Why? I think it's just designed to wear you out so you give in and let iTunes manage your stuff. I wonder how long it will be before the iTunes library is an impenetrable package like the iPhoto library.

To summarize the state of just these two media offerings from Apple, there are really, really obvious features that are in the customer's interest that aren't there. And there's no excuse.

For me, the Mac's still a worthwhile platform, and I can even live with iTunes, but I'm not letting iPhoto boil me alive however tasty the stock I get boiled in.

The really funny part is that Microsoft's much maligned Windows Vistasounds like it has really good, really open built in image support. I don't have the constitution to go down that particular rabbit hole and invite yet another version of Windows into my home, but no doubt we'll have a look at work and see how it all works.

Outside of installing Vista, and without spending money on pro tools that may have their own lock in, looks like the solution is Digikam. It's open source andMark Pilgrim likes it so it must be good. And it plays nice with metadata.

Digikam can be installed on OS X to run under the X Windows system, if you're very persistent and learn how to compile and use the Fink package manager. A native version should be available soon. I also got Digikam running in a virtual machine using Virtualbox and Ubuntu. That worked but it was a bit sluggish.

Plan B is Mapivi. It's far from pretty but it seems to be a serviceable photo manager. I have not bothered to get it running on OS X yet. (In testing this I worked out how to make tags that will interoperate nicely between Digikam and Mapivi, I'll post a how-to at some stage.)

Plan C is Google's non-free but very slick Picasa. Runs on Linux and is rumored to be coming to OS X this year. I have managed to get the old Windows 98 compatible version to run on the Mac using Wine, but it doesn't do tagging the right way.

I'm talking about the home situation here, but lots of this applies to institutional contexts too; it may be that the repository you're using, or about to be using suffers from some of the same problems as consumer-level software.

Is your repository keeping some of your important data or metadata in its own database and not giving lossless export?
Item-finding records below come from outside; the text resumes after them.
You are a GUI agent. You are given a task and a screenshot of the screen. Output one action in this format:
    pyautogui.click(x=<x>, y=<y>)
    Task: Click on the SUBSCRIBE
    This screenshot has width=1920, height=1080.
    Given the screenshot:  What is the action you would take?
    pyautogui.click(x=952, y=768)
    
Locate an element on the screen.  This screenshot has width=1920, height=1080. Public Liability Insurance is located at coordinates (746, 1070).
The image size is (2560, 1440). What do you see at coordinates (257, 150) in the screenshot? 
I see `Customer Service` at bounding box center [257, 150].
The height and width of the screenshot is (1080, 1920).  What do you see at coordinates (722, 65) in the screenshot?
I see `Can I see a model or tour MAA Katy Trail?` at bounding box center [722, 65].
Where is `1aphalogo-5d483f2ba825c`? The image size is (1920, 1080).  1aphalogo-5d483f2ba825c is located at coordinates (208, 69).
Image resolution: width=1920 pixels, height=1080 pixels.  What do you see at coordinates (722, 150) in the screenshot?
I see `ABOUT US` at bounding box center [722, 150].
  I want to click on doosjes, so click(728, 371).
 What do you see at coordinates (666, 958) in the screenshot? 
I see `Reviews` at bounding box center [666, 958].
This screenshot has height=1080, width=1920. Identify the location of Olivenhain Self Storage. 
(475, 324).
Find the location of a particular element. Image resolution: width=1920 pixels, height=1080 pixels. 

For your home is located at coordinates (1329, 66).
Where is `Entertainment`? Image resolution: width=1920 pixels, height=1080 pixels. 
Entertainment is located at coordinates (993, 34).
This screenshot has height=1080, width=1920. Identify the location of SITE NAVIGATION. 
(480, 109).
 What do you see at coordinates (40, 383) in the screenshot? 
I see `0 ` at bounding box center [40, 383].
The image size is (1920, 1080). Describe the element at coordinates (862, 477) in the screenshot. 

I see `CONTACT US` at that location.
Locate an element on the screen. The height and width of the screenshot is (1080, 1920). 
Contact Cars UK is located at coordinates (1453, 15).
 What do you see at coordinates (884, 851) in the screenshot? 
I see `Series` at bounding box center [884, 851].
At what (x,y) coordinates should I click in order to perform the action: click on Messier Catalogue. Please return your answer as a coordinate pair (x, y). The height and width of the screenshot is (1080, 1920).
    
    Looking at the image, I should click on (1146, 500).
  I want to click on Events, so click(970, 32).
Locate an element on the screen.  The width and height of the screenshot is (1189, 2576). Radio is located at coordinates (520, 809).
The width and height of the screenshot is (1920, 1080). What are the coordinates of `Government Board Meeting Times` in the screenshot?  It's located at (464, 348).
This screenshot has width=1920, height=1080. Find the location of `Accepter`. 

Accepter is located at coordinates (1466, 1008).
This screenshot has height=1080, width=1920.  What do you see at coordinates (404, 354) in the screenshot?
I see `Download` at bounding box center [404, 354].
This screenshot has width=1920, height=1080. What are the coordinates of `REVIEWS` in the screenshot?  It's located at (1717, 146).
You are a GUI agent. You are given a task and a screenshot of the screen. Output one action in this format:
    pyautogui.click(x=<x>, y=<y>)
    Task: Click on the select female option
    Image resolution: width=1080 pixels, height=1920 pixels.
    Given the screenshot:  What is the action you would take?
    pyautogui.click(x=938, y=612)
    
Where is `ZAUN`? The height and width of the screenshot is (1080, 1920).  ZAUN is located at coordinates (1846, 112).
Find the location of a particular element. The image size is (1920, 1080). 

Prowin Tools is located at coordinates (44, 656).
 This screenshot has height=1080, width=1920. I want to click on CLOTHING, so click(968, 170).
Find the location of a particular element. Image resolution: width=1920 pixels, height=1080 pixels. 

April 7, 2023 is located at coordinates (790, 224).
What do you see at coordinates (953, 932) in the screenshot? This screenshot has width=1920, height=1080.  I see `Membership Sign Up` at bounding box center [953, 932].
Maybe researchers in your university are having trouble looking after their data. Some of the same kinds of commercial forces I describe below may be at work to subvert your interests.

What does this mean for the institutional context?

Two main things:

  1. We need to makes sure that repository software vendors/developers are not pulling a Steve Jobs on us. If you enter metadata into your repository to make a collection is it written back to your storage layer in a way that you can re-use it in future? Likewise for access control information, and any other 'feature' that seems like you really must have it.

    I won't name names, but repository vendors and open source developers you know who you are and you know we are watching you.

  2. For the forthcoming Australian National Data Service we turn our attention to what researchers do with all their digital stuff. A lot of that stuff is photos that they're pulling off digital cameras how should they look after it all? How to add metadata?

    I mentioned the Field Helper application here before, from the University of Sydney Archaeological Computing Laboratory. But I'm beginning to wonder if we might not be able to go a long way by tying together existing tools, like Digikam or Picasa, to help out our researchers. Lots more work is needed in this space, but if you're using iPhoto to look after important research data then I suggest you seek help before it's too late. Maybe a switch to Windows Vista, which cares about your metadata would be in order?